Example: Ideal Transformer Exercise

Author

John Hawkins

Problem Statement

An ideal transformer has a primary winding with 500 turns and a secondary winding with 2000 turns. Given that $e_{1} = 120 ∠ 0^{\circ} V, RMS$ and $i_{1} = (2 + 3 j) A$ , find the load impedance, $Z_{L}$ and the Thevenin equivalent, $Z_{t h}$ .

Solution

We could find the Thevenin impedance directly, but we will save that until the end as a checking mechanism. First, we will find the actual load impedance by finding the current and voltage in the secondary winding and finding their ratio.
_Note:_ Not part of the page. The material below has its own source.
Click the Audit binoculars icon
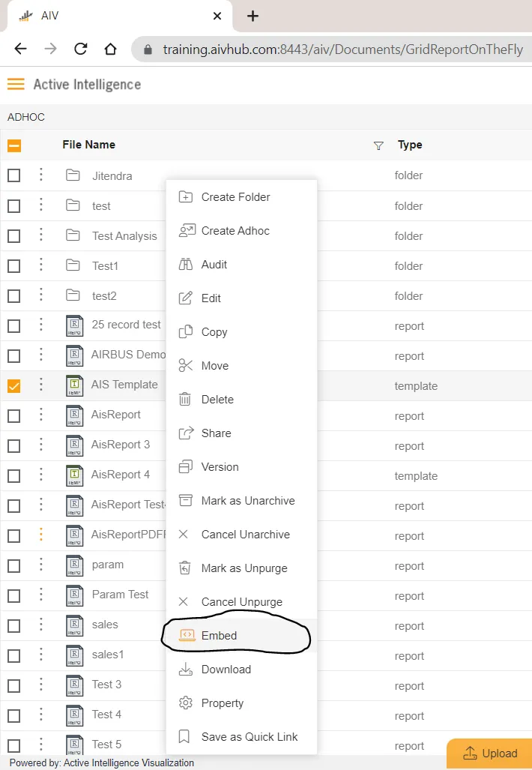The width and height of the screenshot is (532, 770). 186,265
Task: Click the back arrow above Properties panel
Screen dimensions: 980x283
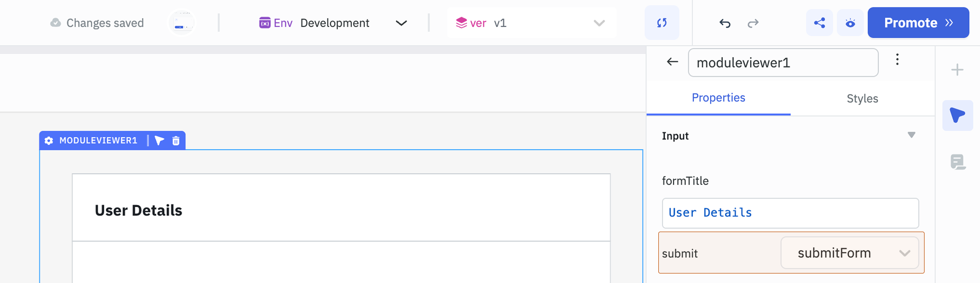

$e_{2} = \frac{N_{2}}{N_{2}} e_{1} = \frac{2000}{500} (120) = 480 V$

$i_{2} = \frac{N_{1}}{N_{2}} i_{1} = \frac{500}{2000} (2 + 3 j) = (\frac{1}{2} + \frac{3}{4} j) A$

$Z_{L} = \frac{e_{2}}{i_{2}} = \frac{480}{\frac{1}{2} + \frac{3}{4} j} = (295.4 - 443.1 j) Ω = (532.5 ∠ - 56 . 3^{\circ}) Ω$

$Z_{t h} = {(\frac{N_{1}}{N_{2}})}^{2} Z_{L} = {(\frac{500}{2000})}^{2} (295.4 - 443.1 j) = (18.5 - 27.7 j) Ω = (33.3 ∠ - 56 . 3^{\circ}) Ω$

As mentioned at the beginning, this should be the impedance found using the ratio of the primary voltage and current. Using this method, we find that

$Z_{t h} = \frac{e_{1}}{i_{1}} = \frac{120}{2 + 3 j} = (18.5 - 27.7 j) Ω = (33.3 ∠ - 56 . 3^{\circ}) Ω$

This is the same answer as above, which verifies the solutions.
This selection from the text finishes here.